Aim. Rewrite the records below, substituting "Display area" for every occurrence of "Viewport" and keeping everything else the same.

>> start Data listing

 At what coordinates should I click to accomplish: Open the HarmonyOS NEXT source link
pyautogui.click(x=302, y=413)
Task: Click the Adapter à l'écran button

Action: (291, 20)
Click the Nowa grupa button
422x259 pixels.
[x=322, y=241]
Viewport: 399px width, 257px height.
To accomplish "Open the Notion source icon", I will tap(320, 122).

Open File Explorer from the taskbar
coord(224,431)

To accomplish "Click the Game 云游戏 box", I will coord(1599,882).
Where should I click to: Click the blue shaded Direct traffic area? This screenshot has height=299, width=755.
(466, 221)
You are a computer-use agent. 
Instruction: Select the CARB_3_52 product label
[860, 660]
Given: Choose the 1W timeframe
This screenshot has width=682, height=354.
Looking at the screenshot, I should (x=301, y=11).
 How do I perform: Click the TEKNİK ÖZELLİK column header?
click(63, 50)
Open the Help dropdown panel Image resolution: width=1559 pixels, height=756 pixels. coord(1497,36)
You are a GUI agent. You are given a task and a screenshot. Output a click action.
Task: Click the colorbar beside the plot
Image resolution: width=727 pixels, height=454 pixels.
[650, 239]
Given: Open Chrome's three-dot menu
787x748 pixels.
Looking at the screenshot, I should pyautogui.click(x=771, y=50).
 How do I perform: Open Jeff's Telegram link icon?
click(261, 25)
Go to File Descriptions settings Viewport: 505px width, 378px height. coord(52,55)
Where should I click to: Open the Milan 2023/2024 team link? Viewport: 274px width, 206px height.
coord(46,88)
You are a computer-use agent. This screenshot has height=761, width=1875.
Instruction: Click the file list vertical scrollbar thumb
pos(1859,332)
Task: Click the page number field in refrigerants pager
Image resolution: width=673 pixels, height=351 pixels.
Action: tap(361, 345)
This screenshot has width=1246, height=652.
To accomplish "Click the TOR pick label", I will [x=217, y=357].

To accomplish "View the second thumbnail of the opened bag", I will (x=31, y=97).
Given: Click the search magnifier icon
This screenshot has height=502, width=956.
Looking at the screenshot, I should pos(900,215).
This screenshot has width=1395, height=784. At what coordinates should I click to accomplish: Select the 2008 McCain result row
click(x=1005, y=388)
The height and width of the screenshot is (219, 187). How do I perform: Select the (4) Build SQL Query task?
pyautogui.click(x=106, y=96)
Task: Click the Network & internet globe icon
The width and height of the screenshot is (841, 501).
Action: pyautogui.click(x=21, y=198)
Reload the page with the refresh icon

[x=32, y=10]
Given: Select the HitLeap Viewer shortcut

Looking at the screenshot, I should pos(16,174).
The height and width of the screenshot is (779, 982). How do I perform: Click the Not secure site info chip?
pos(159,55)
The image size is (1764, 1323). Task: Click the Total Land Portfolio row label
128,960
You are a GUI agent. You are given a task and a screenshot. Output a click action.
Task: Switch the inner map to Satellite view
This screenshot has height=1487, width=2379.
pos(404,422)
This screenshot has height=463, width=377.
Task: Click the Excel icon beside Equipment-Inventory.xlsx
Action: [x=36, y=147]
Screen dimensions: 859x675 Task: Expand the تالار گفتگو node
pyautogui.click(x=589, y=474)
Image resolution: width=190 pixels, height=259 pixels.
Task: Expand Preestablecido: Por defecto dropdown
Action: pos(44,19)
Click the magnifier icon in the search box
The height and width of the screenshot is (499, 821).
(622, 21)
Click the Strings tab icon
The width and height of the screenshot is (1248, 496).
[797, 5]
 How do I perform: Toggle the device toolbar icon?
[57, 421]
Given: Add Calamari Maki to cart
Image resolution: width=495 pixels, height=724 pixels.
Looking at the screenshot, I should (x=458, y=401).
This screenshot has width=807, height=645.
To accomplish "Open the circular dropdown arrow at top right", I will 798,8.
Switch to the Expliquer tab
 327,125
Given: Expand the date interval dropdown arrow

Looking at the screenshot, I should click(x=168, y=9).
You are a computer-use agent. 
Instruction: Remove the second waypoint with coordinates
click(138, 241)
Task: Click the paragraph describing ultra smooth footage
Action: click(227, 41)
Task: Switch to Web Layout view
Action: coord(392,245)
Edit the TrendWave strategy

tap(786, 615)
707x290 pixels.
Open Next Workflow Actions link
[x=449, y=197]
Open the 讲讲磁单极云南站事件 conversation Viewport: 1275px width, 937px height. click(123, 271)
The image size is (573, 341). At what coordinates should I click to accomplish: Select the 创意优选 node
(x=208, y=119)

>> end Data listing

Problem solution.
 At what coordinates should I click to accomplish: Open the HarmonyOS NEXT source link
pyautogui.click(x=302, y=413)
Task: Click the Adapter à l'écran button

Action: (291, 20)
Click the Nowa grupa button
422x259 pixels.
[x=322, y=241]
Display area: 399px width, 257px height.
To accomplish "Open the Notion source icon", I will tap(320, 122).

Open File Explorer from the taskbar
coord(224,431)

To accomplish "Click the Game 云游戏 box", I will coord(1599,882).
Where should I click to: Click the blue shaded Direct traffic area? This screenshot has height=299, width=755.
(466, 221)
You are a computer-use agent. 
Instruction: Select the CARB_3_52 product label
[860, 660]
Given: Choose the 1W timeframe
This screenshot has width=682, height=354.
Looking at the screenshot, I should (x=301, y=11).
 How do I perform: Click the TEKNİK ÖZELLİK column header?
click(63, 50)
Open the Help dropdown panel Image resolution: width=1559 pixels, height=756 pixels. coord(1497,36)
You are a GUI agent. You are given a task and a screenshot. Output a click action.
Task: Click the colorbar beside the plot
Image resolution: width=727 pixels, height=454 pixels.
[650, 239]
Given: Open Chrome's three-dot menu
787x748 pixels.
Looking at the screenshot, I should pyautogui.click(x=771, y=50).
 How do I perform: Open Jeff's Telegram link icon?
click(261, 25)
Go to File Descriptions settings Display area: 505px width, 378px height. coord(52,55)
Where should I click to: Open the Milan 2023/2024 team link? Display area: 274px width, 206px height.
coord(46,88)
You are a computer-use agent. This screenshot has height=761, width=1875.
Instruction: Click the file list vertical scrollbar thumb
pos(1859,332)
Task: Click the page number field in refrigerants pager
Image resolution: width=673 pixels, height=351 pixels.
Action: tap(361, 345)
This screenshot has width=1246, height=652.
To accomplish "Click the TOR pick label", I will [x=217, y=357].

To accomplish "View the second thumbnail of the opened bag", I will (x=31, y=97).
Given: Click the search magnifier icon
This screenshot has height=502, width=956.
Looking at the screenshot, I should pos(900,215).
This screenshot has width=1395, height=784. At what coordinates should I click to accomplish: Select the 2008 McCain result row
click(x=1005, y=388)
The height and width of the screenshot is (219, 187). How do I perform: Select the (4) Build SQL Query task?
pyautogui.click(x=106, y=96)
Task: Click the Network & internet globe icon
The width and height of the screenshot is (841, 501).
Action: pyautogui.click(x=21, y=198)
Reload the page with the refresh icon

[x=32, y=10]
Given: Select the HitLeap Viewer shortcut

Looking at the screenshot, I should pos(16,174).
The height and width of the screenshot is (779, 982). How do I perform: Click the Not secure site info chip?
pos(159,55)
The image size is (1764, 1323). Task: Click the Total Land Portfolio row label
128,960
You are a GUI agent. You are given a task and a screenshot. Output a click action.
Task: Switch the inner map to Satellite view
This screenshot has height=1487, width=2379.
pos(404,422)
This screenshot has height=463, width=377.
Task: Click the Excel icon beside Equipment-Inventory.xlsx
Action: [x=36, y=147]
Screen dimensions: 859x675 Task: Expand the تالار گفتگو node
pyautogui.click(x=589, y=474)
Image resolution: width=190 pixels, height=259 pixels.
Task: Expand Preestablecido: Por defecto dropdown
Action: pos(44,19)
Click the magnifier icon in the search box
The height and width of the screenshot is (499, 821).
(622, 21)
Click the Strings tab icon
The width and height of the screenshot is (1248, 496).
[797, 5]
 How do I perform: Toggle the device toolbar icon?
[57, 421]
Given: Add Calamari Maki to cart
Image resolution: width=495 pixels, height=724 pixels.
Looking at the screenshot, I should (x=458, y=401).
This screenshot has width=807, height=645.
To accomplish "Open the circular dropdown arrow at top right", I will 798,8.
Switch to the Expliquer tab
 327,125
Given: Expand the date interval dropdown arrow

Looking at the screenshot, I should click(x=168, y=9).
You are a computer-use agent. 
Instruction: Remove the second waypoint with coordinates
click(138, 241)
Task: Click the paragraph describing ultra smooth footage
Action: click(227, 41)
Task: Switch to Web Layout view
Action: coord(392,245)
Edit the TrendWave strategy

tap(786, 615)
707x290 pixels.
Open Next Workflow Actions link
[x=449, y=197]
Open the 讲讲磁单极云南站事件 conversation Display area: 1275px width, 937px height. click(123, 271)
The image size is (573, 341). At what coordinates should I click to accomplish: Select the 创意优选 node
(x=208, y=119)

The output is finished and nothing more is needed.